¿Qué ocurre en la piel cuando alguien se hace un tatuaje? (2)


A lo largo de la historia, los tatuajes se han considerado por igual amuletos mágicos, señas de identidad, declaraciones de amor o expresiones de admiración… a veces obligación y orgullo cultural como en el caso de los maoríes y sus tatuajes faciales de hombres y mujeres, llamados genéricamente 'ta moko', a veces marcas de infamia como los tatuajes a esclavos y a presos en los campos de la muerte nazis… a veces indicación de carácter antisocial, reservado a marineros, prisioneros y otros personajes en los márgenes de su comunidad. Los tatuajes como identificación criminal tienen una larga historia, desde los yakuza japoneses hasta los más burdos tatuajes carcelarios de las pandillas centroamericanas.

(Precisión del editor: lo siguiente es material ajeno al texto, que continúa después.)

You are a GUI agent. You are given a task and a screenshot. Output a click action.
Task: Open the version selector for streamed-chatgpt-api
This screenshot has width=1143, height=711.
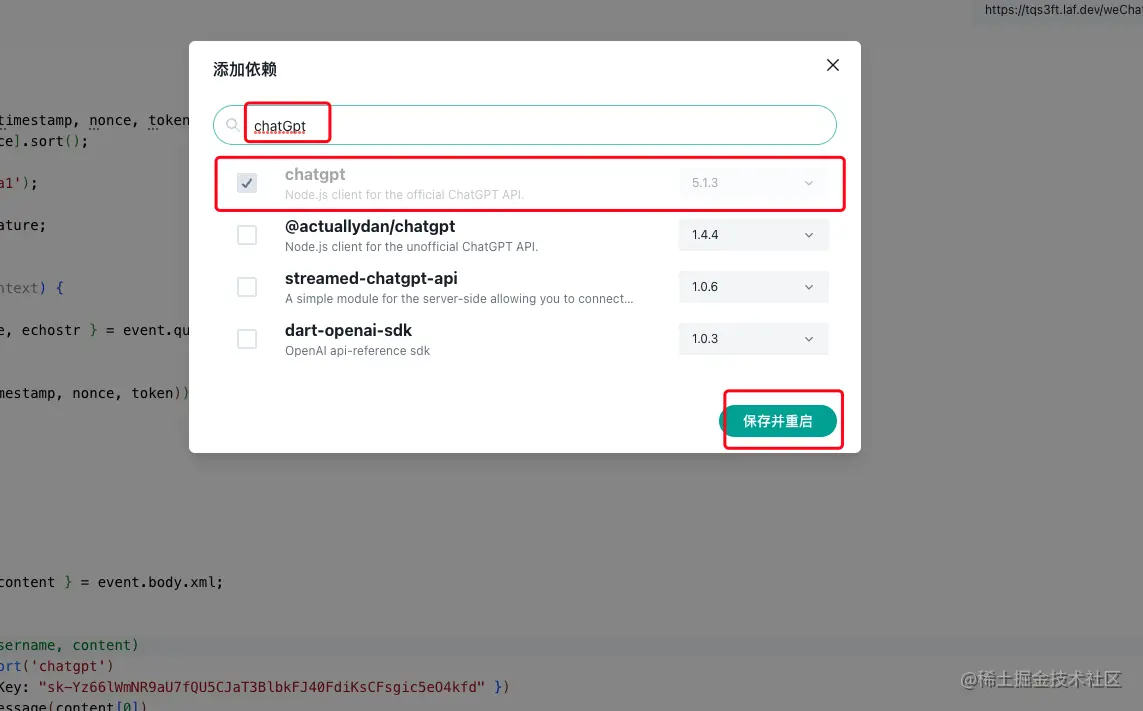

Desde mediados del siglo XX, el tatuaje en las culturas de Occidente empezó a abandonar su imagen negativa y a convertirse, cada vez más, en una forma totalmente legítima de decoración corporal, junto con los 'piercings' y otras formas de alteración del cuerpo, que pueden llegar a límites extremos como el tatuaje de la esclerótica y algunos tatuajes faciales. Pero más allá de esos casos muy minoritarios, hoy se calcula que llevan tatuajes decorativos el 5% de todos los europeos, el 15% de los españoles, el 20 % de los estadounidenses y el 25% de los canadienses.